Thompson: The root causes of the Attica rebellion were, as they are with the rebellions today, abysmal conditions in our nation’s correctional facilities. In 1971, all the Attica prisoners first tried to remedy those terrible conditions by working through the system, by writing their state senators and petitioning the commissioner of corrections, even by having a work stoppage, sitting down in the metal shop at Attica to ask for a living wage. They actually needed money to survive in Attica since the state provided so little food, so few sanitary supplies, and such poor medical care. The rebellion happened because their needs weren’t addressed and, frankly, it happened for the very simple reason that, even as men and women serve time behind bars, their sentence does not include deprivation—deprivation of food or deprivation of medical care. Yet, that was exactly what those sentences were for the men in Attica.
Lantigua-Williams: Do you see similar circumstances today?
Thompson: Yes, absolutely. One of the tragic outcomes of the Attica uprising was that the state of New York stood in front of the world and told a narrative of that uprising that was rife with lies. As a result of those lies told after Attica, the nation really sours on this idea that prisoners deserve good treatment behind bars. The long-term upshot of that was that this nation, every decade after Attica, becomes more and more punitive. Today, we have a very ironic situation: on the one hand, because of lies told after Attica we have horrendous prison conditions; also because of Attica, we have prisoners who believe that if they stand together and if they speak up they might still find some measure of justice in this system, that they will perhaps humanize the conditions where they’re locked up. In that sense, Attica has everything to do with why we are here again today.
Lantigua-Williams: What do you know of conditions or policies in Alabama and Texas that might make those states ripe for this type of protest coming from within these institutions?
Thompson: Texas is one of the largest and most brutal prison systems in the nation, rivaled by other states such as Louisiana, but not just Southern states. Northern states and Western states have the exact same brutal conditions. What is very notable about the South is that there has been a wholesale abandonment of the idea that prisoners deserve any good treatment behind bars.
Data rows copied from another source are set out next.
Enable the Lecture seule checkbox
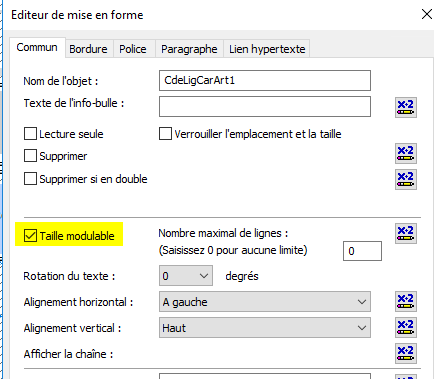This screenshot has height=379, width=434. [x=30, y=134]
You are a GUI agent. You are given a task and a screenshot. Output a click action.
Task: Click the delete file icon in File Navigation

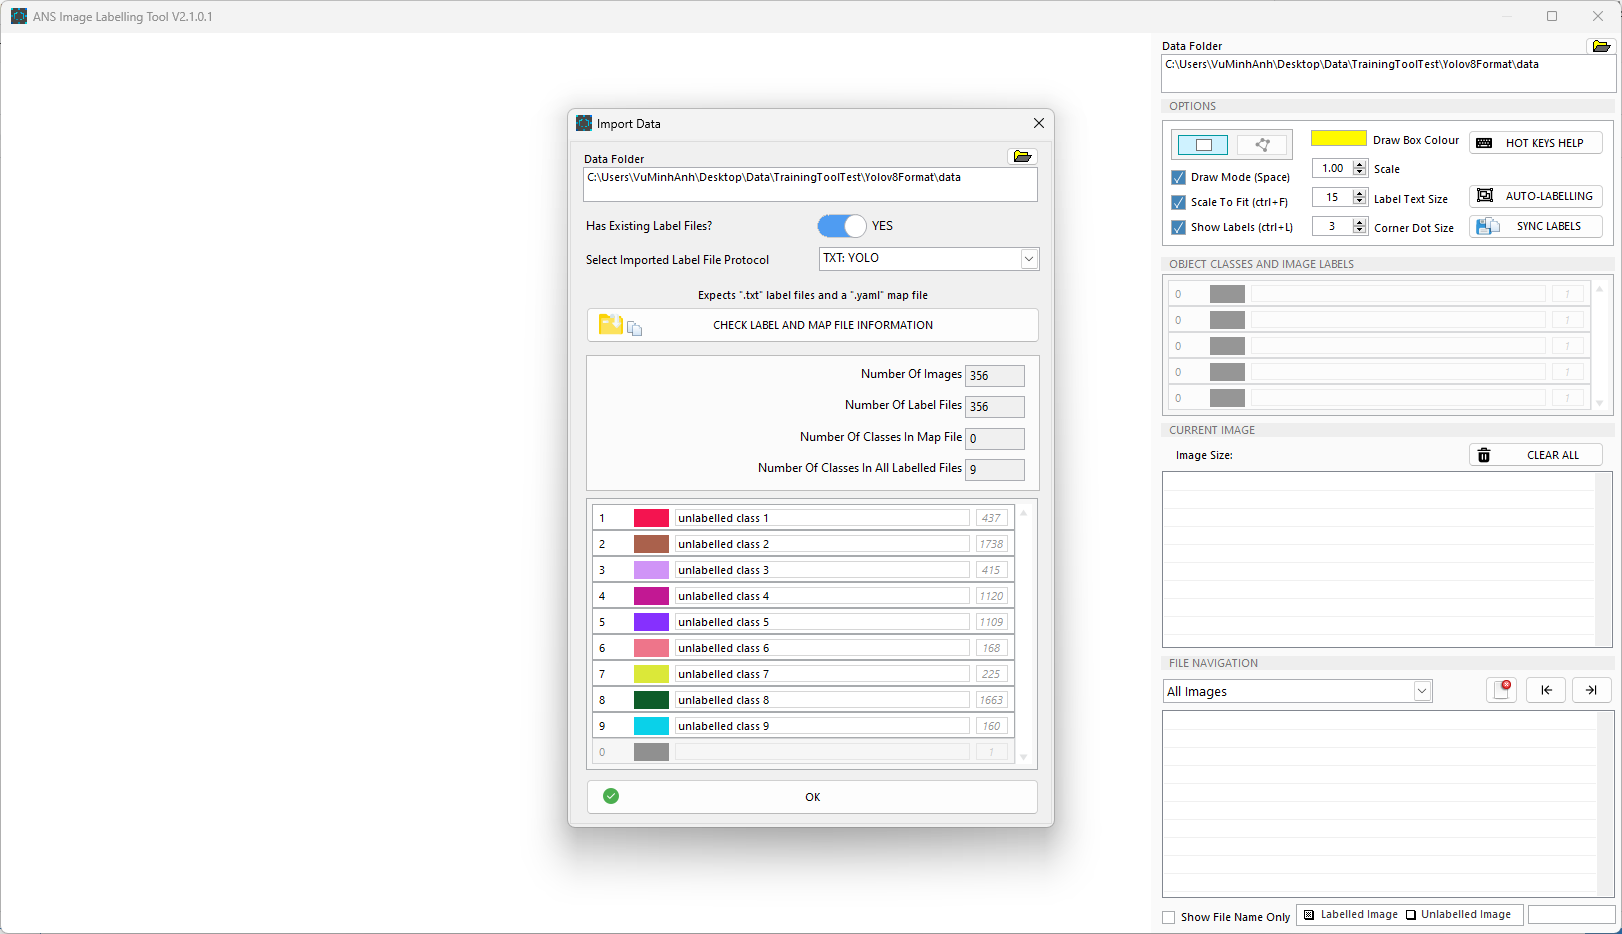pyautogui.click(x=1501, y=690)

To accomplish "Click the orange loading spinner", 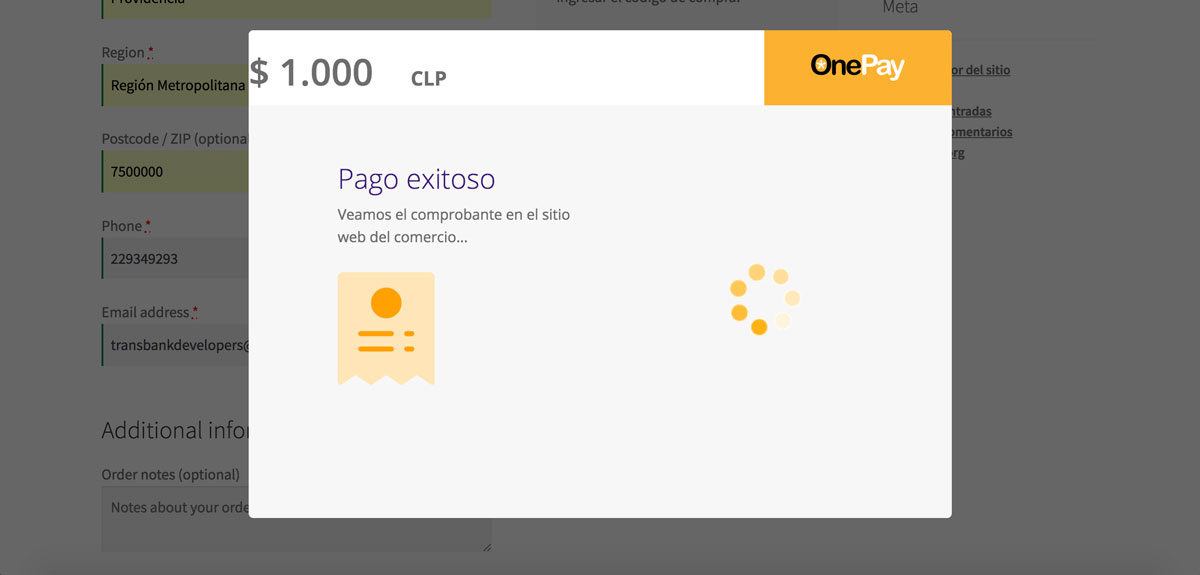I will coord(765,299).
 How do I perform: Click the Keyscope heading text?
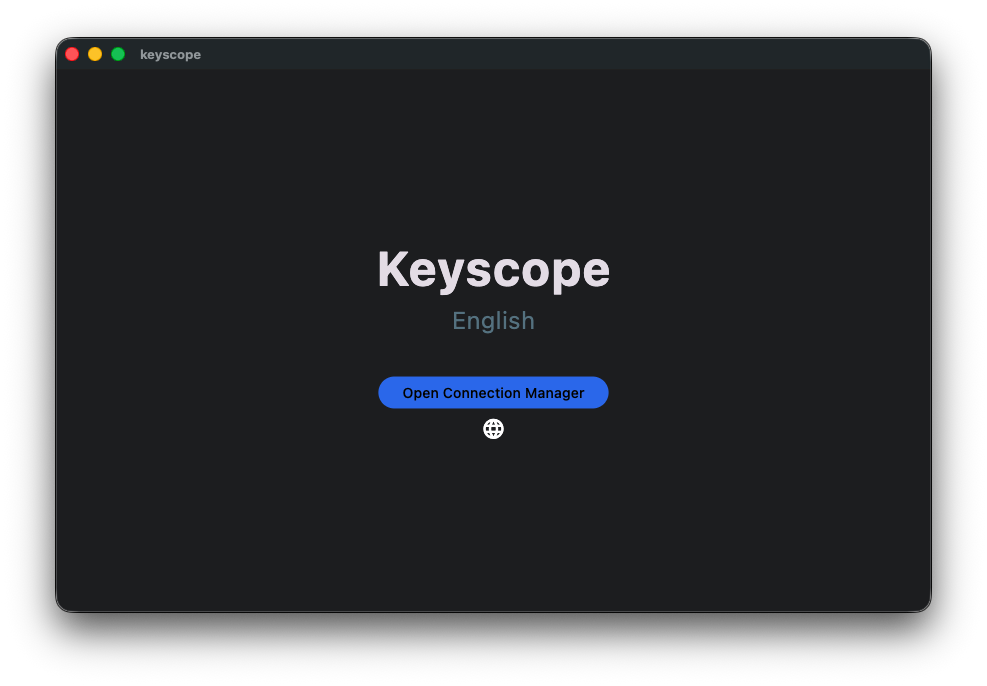tap(493, 268)
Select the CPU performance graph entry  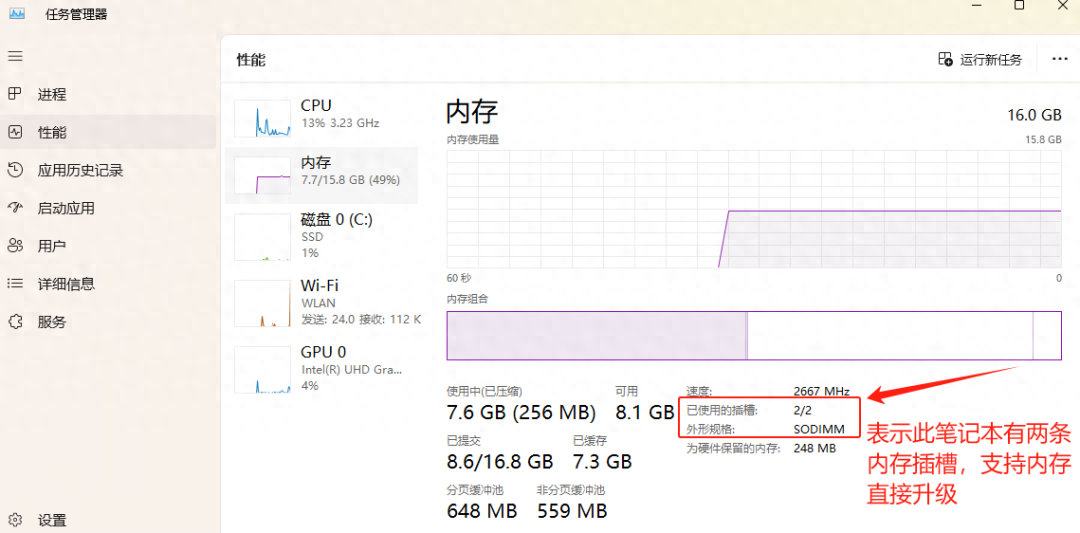coord(321,117)
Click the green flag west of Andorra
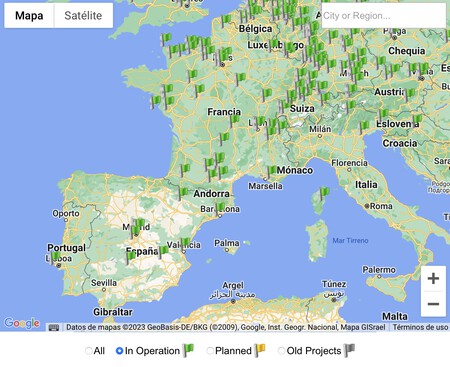Screen dimensions: 450x367 [x=183, y=193]
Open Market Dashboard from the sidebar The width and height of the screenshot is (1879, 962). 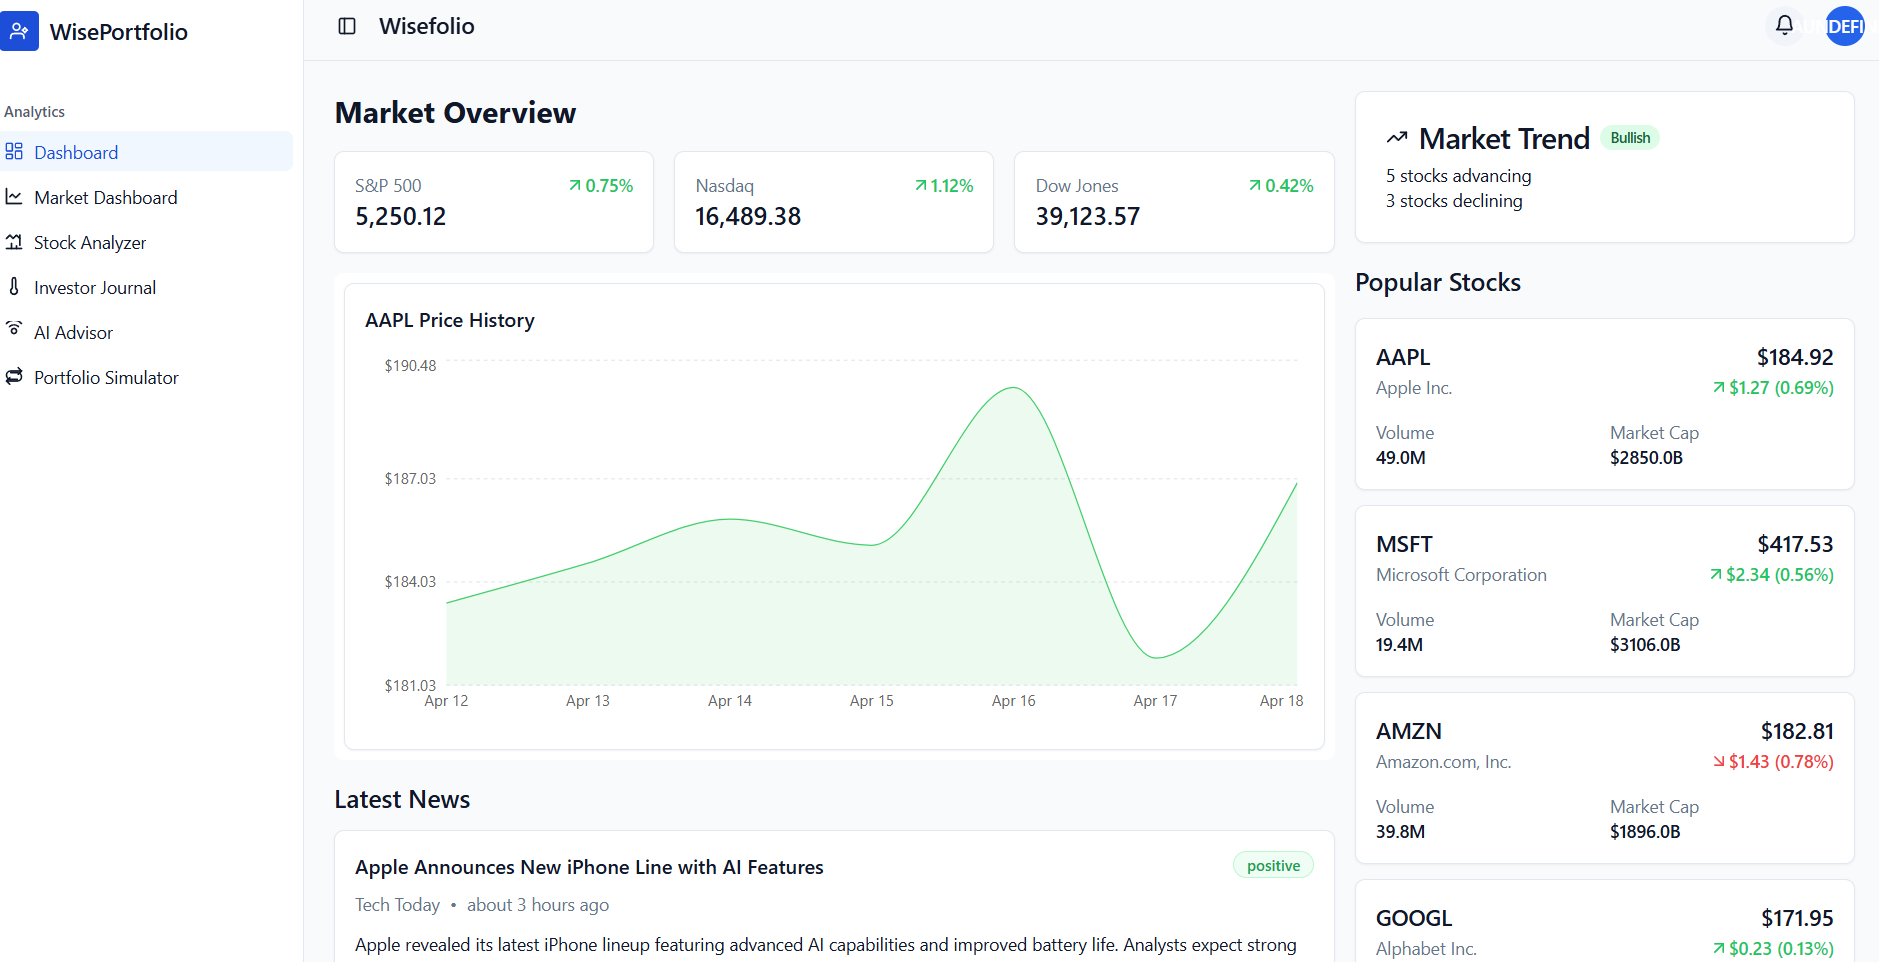[106, 198]
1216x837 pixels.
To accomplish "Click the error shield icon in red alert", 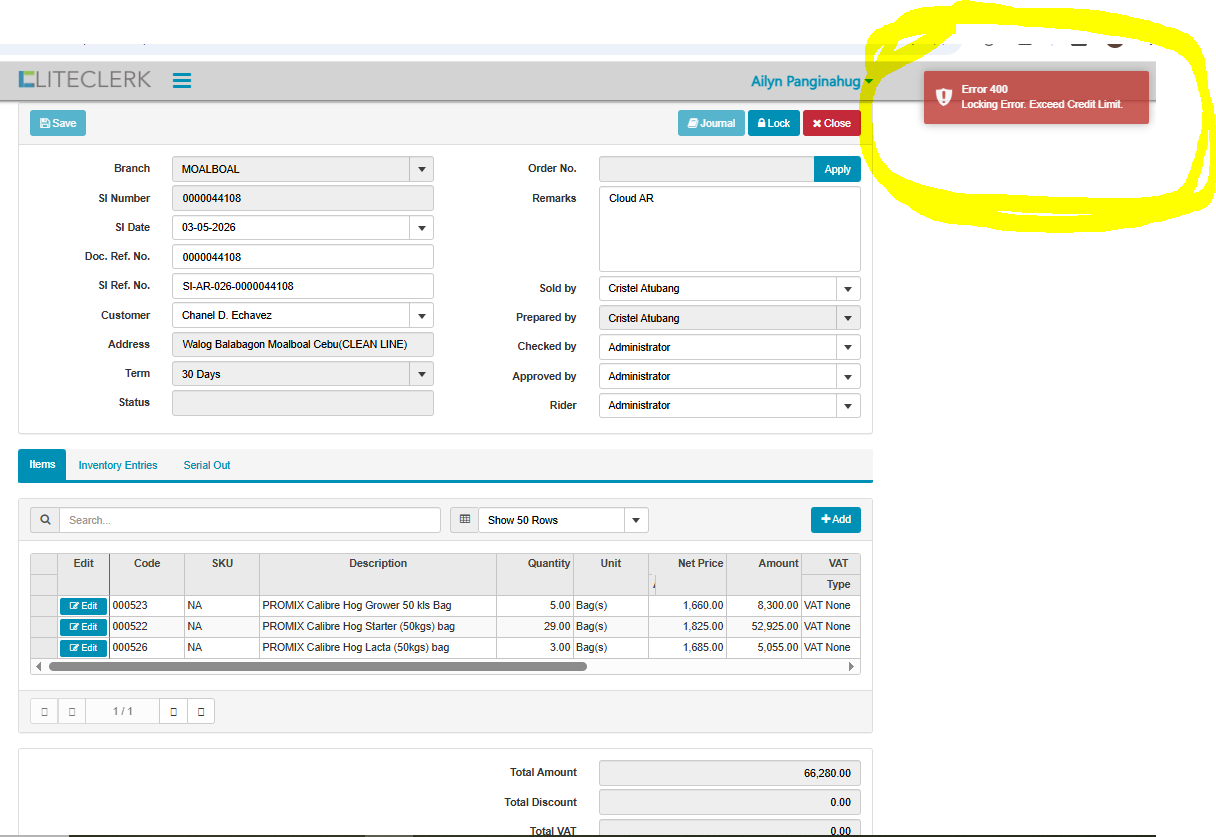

In Texas, for example, prisoners are literally locked in cages longer and longer than they ever have been, with no time out of the cell. It’s sweltering, of course, because it’s Texas. It is hundreds of degrees in these cement cages. They’re serving horrendous time in solitary. They’re again being mistreated with lack of food, again suffering lack of sufficient medical care. In those states in particular, it is the physical confinement of these people that is so brutal, but also these states’ utter abandonment of their duty to treat them as people, that has concentrated these protests in these areas.